=== Extract to read ===

Thanks, man. I get that a lot, but no, just Bart. I asked my parents about it once. I had a suspicion I was named after the sheriff in Blazing Saddles. But my dad said no, he wanted a short, masculine name. Seems to have worked fine.

 

  1. Were you brought up in a religious household?

 

Yes and no. Not really any more so than any other kid who grew up in rural America. We went to church on Sundays growing up. I had a pretty religious phase when I was 19 or so, but it didn’t take. That’s about it.

 

  1. That begs the question—Are you originally from the Midwest? (If not, where are you from? And why did you decide to set The Silence Is The Noise in a small Midwestern town?)

 

I grew up on a farm in western Nebraska. I set that book – as I do much of my other fiction – in that place because it’s the one I know the best. I consider myself a place-based writer, which means I try to write about the landscape and the natural world and how it affects the characters as much as I can. It’s easiest to build that skill by writing about a place you know well.

 

  1. If my assumptions have been correct so far, I must continue with this streak and ask—Was your book inspired by any real life experiences and/or memories, either loosely or directly?

 

All of my fiction is autobiographical in the sense that I have been to the places I write about, but the experiences and the characters aren’t drawn whole cloth from life. You could say that some of the chapters are inspired loosely by people I’ve known and moments we’ve had together. But it’s all fiction.

 

  1. Leaving all upbringing and background details aside, the million-dollar question is: What inspired you to write this? What sparked the fire that could only be extinguished with a final chapter?

 

I’ve always wanted to put down a story that was set in western Nebraska. There is so little writing about the part of the world I grew up in. Don’t ask me to speculate why that is, but I love that place. I think it’s extraordinarily beautiful and deserves to be represented in literature.

 

  1. Much like ‘Ethan,’ the narrator of The Silence Is The Noise, I also grew up in a tiny little town in the middle of the map, and also moved away to a much bigger city as an adult. So I can relate a little about the ups and downs of revisiting the childhood landmarks that molded you.

When did you move away from home? How did that affect you?

 

I’ve lived in my hometown a couple of times as an adult. If this book’s about anything it’s about what it’s like to go back once you’re older to live in the place where you grew up. That’s a complicated experience.

 

  1. Do you consider this a ‘love story’ in anyway, even if it be ambiguously?

 

Not really. I think calling it that would be reductive or an over-simplification.

 

  1. Have you ever been in love?

 

Right at this very moment.

 

  1. Did you ever dabble in journalism? If so, how did you like it compared to writing freelance/for yourself?

=== Data segment ===

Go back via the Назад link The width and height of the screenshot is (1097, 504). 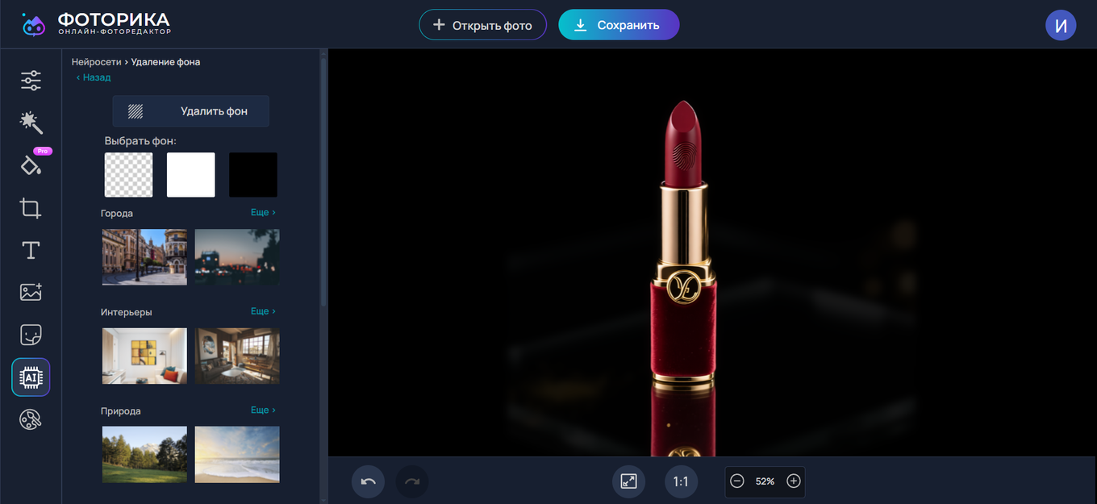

===

Your tasks
1/ Output the portion of the author interview from "Not really. I" to "writing freelance/for yourself?", word for word.
2/ Pick up the author interview about The Silence Is The Noise after its last line and continue it.

Task-by-task answers
1/
Not really. I think calling it that would be reductive or an over-simplification.

 

  1. Have you ever been in love?

 

Right at this very moment.

 

  1. Did you ever dabble in journalism? If so, how did you like it compared to writing freelance/for yourself?

2/
 

I’m currently employed as a reporter writing about the cannabis industry. I love journalism. The pay’s not great, but it’s a good way of life. I’ve never truly gone all the way freelance. I’ve been working for newspapers and magazines on and off for 15 years. I do some freelance reporting projects on the side, and I write for myself as much as possible. But it’s good to have a job. It takes the pressure off. It lets you write the way you want to when you’re writing for yourself.

 

  1. As a writer, do you believe that sometimes you have to interject yourself in the people, places, and things that you want to write about, like the main character did?

 

I don’t know if you have to, at least not all the time. A lot of great fiction has been written about people and places the author knew nothing about firsthand. But I definitely like those stories where you can tell the writer, or the narrator, knows the places and the people who make up the story. There’s a clear sense of authority you get when a narrator knows the names of the trees and the birds and the insects. I like first-person books about as much as anything. It’s probably my favorite point of view.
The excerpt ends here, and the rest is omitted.